━━━ AVAILABLE RECORDS ━━━

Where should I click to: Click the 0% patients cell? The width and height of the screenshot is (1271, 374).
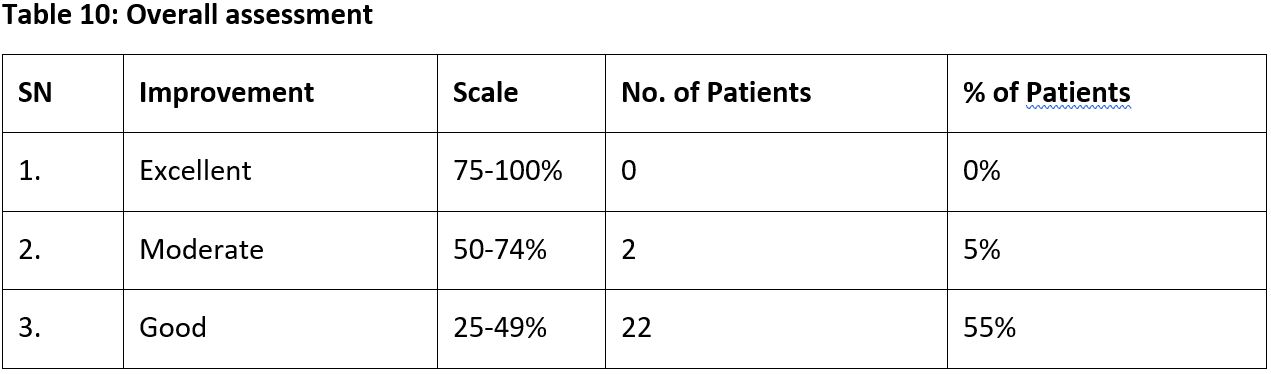click(1106, 171)
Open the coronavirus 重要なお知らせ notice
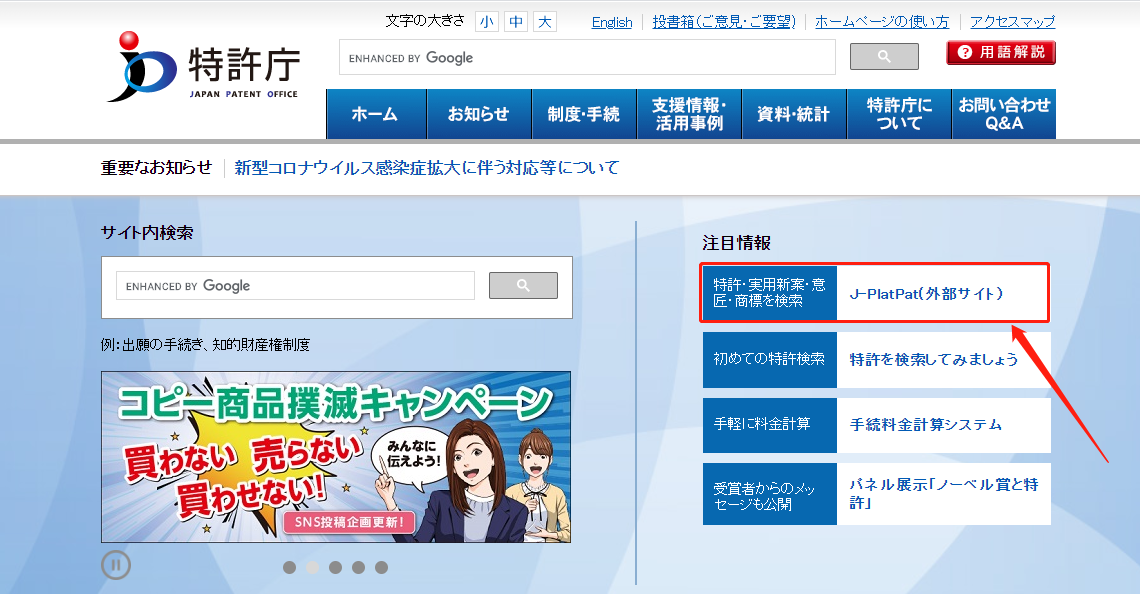The image size is (1140, 594). pos(424,168)
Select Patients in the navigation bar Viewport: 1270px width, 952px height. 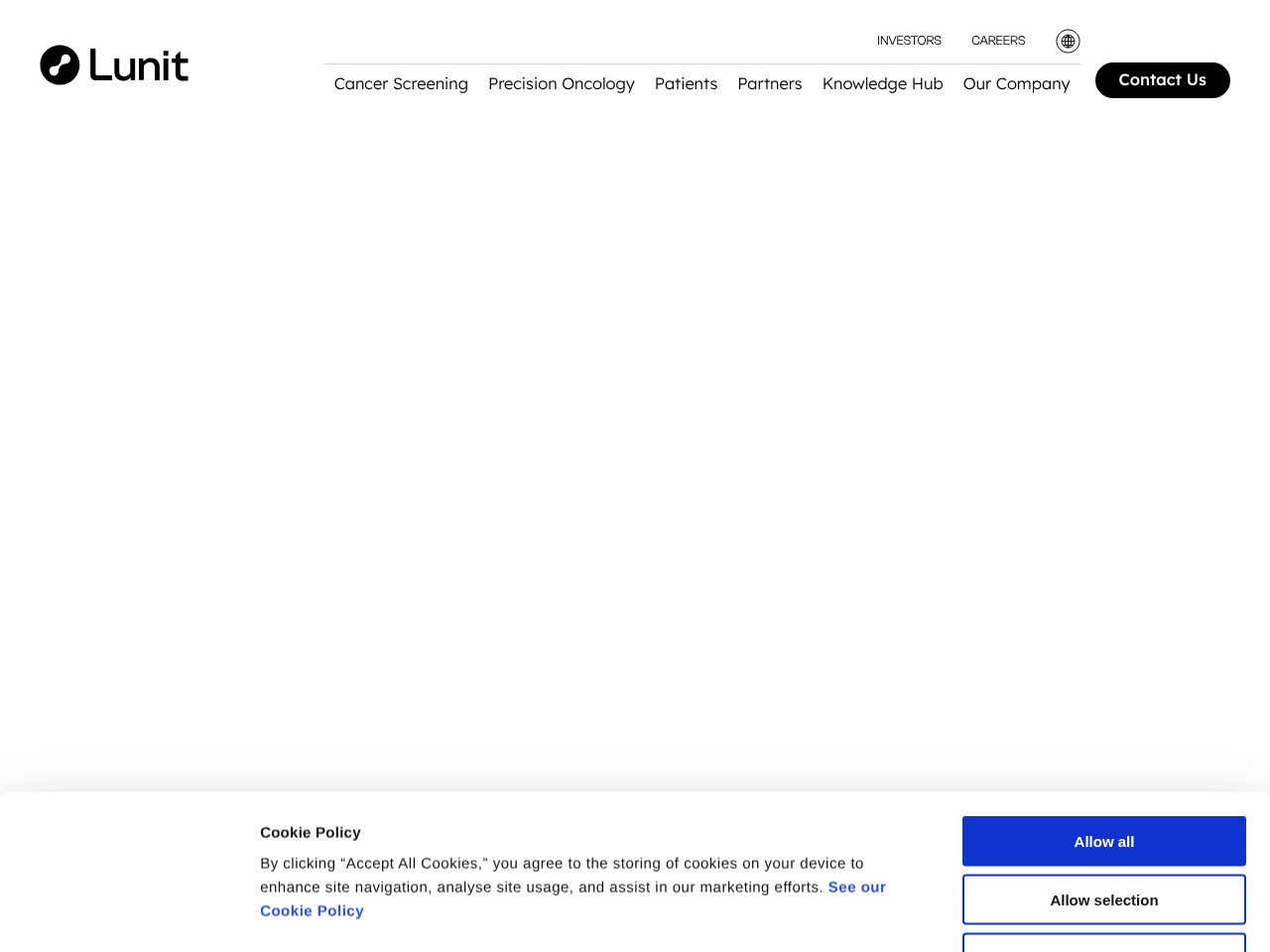686,84
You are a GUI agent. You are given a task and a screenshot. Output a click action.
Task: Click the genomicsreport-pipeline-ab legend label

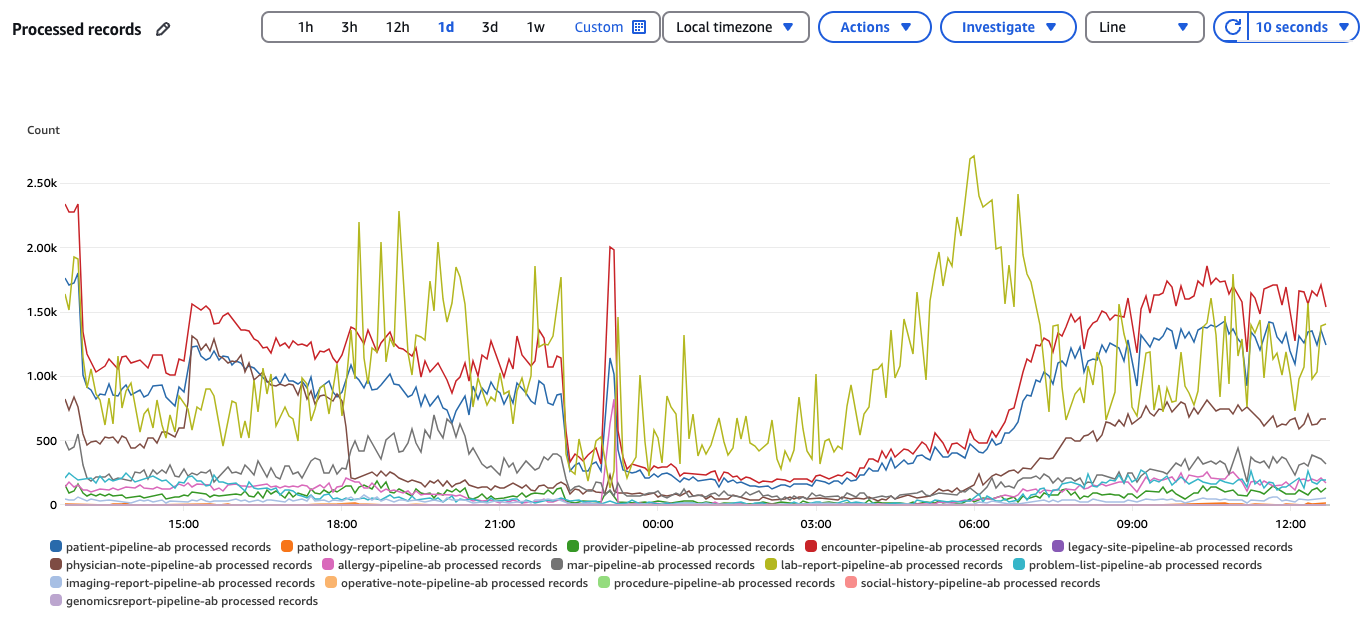[191, 601]
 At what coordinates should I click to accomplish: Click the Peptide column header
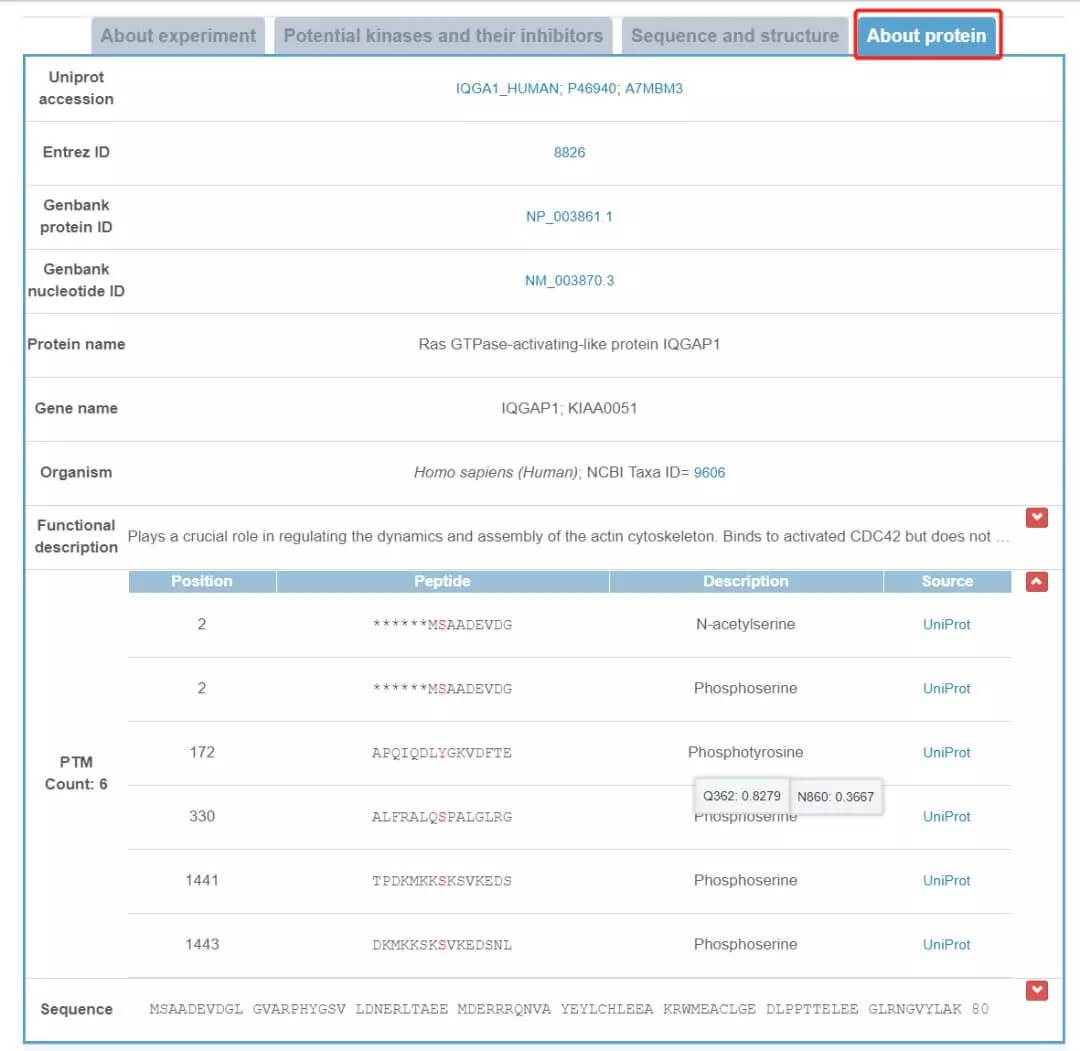pyautogui.click(x=442, y=581)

━━━

-- DIRECTIONS FOR THIS TASK --
Would you transcribe, exactly and only, the lines from the one that contains "At what coordinates" through the last line of the data above, without any pictures?

-- TASK ANSWER --
 At what coordinates should I click to accomplish: Click the Peptide column header
pyautogui.click(x=442, y=581)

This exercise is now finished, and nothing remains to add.